*Exercise objective*
Copy the lines from the line with "click on event" up to and including the line with "The width and height of the screenshot is (2576, 644).", swapping "event title" for "event name" and keeping everything else the same.

#### Dataset excerpts ####

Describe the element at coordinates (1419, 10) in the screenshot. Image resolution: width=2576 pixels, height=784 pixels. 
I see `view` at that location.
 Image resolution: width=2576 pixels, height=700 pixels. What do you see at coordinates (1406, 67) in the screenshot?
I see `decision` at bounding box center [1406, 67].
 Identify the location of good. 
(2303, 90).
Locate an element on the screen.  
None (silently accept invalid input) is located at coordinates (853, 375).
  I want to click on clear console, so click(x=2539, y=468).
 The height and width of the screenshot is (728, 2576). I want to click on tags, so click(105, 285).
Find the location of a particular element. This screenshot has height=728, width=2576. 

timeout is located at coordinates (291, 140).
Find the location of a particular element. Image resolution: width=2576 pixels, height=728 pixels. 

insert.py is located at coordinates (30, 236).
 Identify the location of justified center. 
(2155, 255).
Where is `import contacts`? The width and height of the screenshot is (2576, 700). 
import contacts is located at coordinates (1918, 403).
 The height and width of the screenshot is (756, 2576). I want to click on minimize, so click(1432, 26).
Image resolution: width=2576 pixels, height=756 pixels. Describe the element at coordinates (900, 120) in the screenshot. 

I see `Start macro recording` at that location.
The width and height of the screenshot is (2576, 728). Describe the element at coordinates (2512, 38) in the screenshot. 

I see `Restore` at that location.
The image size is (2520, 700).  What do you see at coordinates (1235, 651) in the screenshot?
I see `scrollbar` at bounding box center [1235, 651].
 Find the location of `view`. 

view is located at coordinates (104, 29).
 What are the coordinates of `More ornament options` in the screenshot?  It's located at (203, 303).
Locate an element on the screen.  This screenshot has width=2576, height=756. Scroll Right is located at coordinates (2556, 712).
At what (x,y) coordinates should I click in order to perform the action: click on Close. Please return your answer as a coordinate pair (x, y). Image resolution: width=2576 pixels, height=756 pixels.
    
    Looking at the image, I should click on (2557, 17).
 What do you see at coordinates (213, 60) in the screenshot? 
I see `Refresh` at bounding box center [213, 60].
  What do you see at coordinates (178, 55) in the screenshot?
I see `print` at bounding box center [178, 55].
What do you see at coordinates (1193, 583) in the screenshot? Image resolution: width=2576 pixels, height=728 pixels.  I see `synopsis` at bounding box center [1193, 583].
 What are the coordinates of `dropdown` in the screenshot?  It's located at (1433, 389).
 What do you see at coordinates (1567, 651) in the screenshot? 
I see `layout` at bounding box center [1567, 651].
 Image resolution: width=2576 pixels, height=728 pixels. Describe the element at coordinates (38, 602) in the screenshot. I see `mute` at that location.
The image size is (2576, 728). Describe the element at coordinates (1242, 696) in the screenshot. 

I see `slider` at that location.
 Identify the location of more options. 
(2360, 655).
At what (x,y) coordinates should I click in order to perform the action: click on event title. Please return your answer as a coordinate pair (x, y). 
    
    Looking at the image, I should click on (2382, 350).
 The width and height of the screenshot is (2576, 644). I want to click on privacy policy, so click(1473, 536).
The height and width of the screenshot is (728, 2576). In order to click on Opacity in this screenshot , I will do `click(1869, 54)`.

####

*Solution*
At what (x,y) coordinates should I click in order to perform the action: click on event name. Please return your answer as a coordinate pair (x, y). 
    
    Looking at the image, I should click on (2382, 350).
 The width and height of the screenshot is (2576, 644). I want to click on privacy policy, so click(1473, 536).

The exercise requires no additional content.